I’m typically not anxious, so I have a pretty clear memory of my first and only (so far) anxiety attack. I was 25 years old. I had been out of college for almost a year. I had spent the summer working 70 hours a week at my first country club waitress job, partying with my coworkers, and going home as little as possible. The winter, when we were laid off for the season, was a dark and slow time when I tried to remember what it was like to be a writer like I was as an English major. I wrote in my journal mostly about how aimless I felt, of how I didn’t want to be a waitress anymore. The members I waited on constantly asked me what I planned to do when the season was over when they assumed I would find a “real job” and move on from this place. They knew I had just graduated and figured I had plans that transcended handing them martinis from a cocktail tray.
But I didn’t.
The anxiety attack came later.
In the Spring, my cousin, who worked at Harvard Pilgrim Healthcare, put in a good word for me, and I got an interview. It was a “real” job with benefits and a title that sounded better than what it actually was—solving people’s health insurance issues over the phone. There was a training period that went on for something like eight weeks. Monday through Friday, I commuted an hour to Braintree. From 9-5, we sat in a classroom and learned how health insurance worked, medical terminology, common claims questions, and disputes. I kept telling myself it would be worth it for the money and all the ways this would signify I was a functioning adult in this post-graduation society.
The attack came during the last week of class. I had made it through all those hours. We were training upstairs where our future desks with our headsets would be. We had to practice taking phone calls. Everything we had learned was put to the test. It wasn’t even my turn to practice. But on the way to the bathroom, I suddenly couldn’t catch my breath. My hands were shaking. I kept trying to inhale deeply, and I couldn’t. I was lightheaded and sure my face had gone sheet white.
“I have to go,” I told my supervisor. “I’m not feeling well.”
You weren’t allowed to miss any of the training days, but I couldn’t be in that building anymore. That was all I could think about—getting outside.

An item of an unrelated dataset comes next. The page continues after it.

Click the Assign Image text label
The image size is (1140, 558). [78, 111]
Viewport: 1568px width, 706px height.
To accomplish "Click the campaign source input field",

I felt a little better when I pulled out of the parking lot. I called my mom.
“I think I just had an anxiety attack or something,” I said, finally catching my breath and relying to her my symptoms.
My body started to relax. I knew it was telling me what my brain already knew.
The following day, I called Harvard Pilgrim and said I wouldn't be coming back.
I have tried to work in other office settings a few more times after that, but the longest I lasted was two years, and that was only because it was during COVID, and we got to work from home. I literally can’t do it. And for a time, I felt bad about that. What is wrong with me? Why can’t I suck it up and take the money and the bennys and punch out at 5:00 every day? I thought it would help me write—all the structured time where I wasn’t being creative, so I could save up all those juices and give my writing project all I had.
Instead, I just felt impossibly drained.
Right now, I’m in a pretty sweet situation running Write or Die. And the funny thing is, I’m not making much money. I’m still waiting tables. I still don’t have a “real job,” but I have grown to completely reject the idea that some jobs are real and others are lesser because fuck that. Whatever works for you and pays you—that’s a job. At the country club, I wait on people who have done the “right thing” all their lives because look at all this money they have, and shocker, they aren’t always the happy ones. They would furrow their brows if they knew what I was doing—working on being a published writer while trying to build a business in the literary community. They wouldn’t get it. They would think I was crazy for having a job in the health insurance industry (so stable!!) and then throwing it away.
But I’m not living my life for them, so I’m going to keep writing, whether anyone “gets it” or not.
I just finished reading the third draft of my novel last week, and guess what? It’s in better shape than I thought.
I still love it. In fact, I think I love it more. Reading it together like that, a task I dreaded, was eye-opening. Yes, the beginning is too long and starting in the wrong place. Yes, I left out a huge chunk in Act Three and scrambled together the ending.
But the middle? Oh, baby, the middle is looking GOOD.
As I was reading, I felt a flutter in my gut. A sort of tingle in my fingers. A whole body surge of sparkles. Holy shit, I thought. You did that. And it's working.
Nothing beats a day when you can look at the work you have spent three years on and feel you finally understand it. I had to get out of my house. I went for a walk (it was a beautiful day!). I had to do something with all that energy.
If you have read past posts about my novel, you know I have not been very confident in parts of my story. And I’m sure I will encounter more of those kind of days as I work on draft 4. But I’m holding on to this feeling for now. My body is usually right about most things, so I’m going to focus on what she is telling me rather than my grumpy brain, who talks just like those country club folks who asked me when my real job was coming.
I’ve known what my real job was supposed to be for a long time. “Real” has nothing to do with how I make money. “Real” is much deeper than that.
Right now, my real job is this novel.
I really relate, makes me feel better to read this!
This resonated with me so much! Thank you for sharing.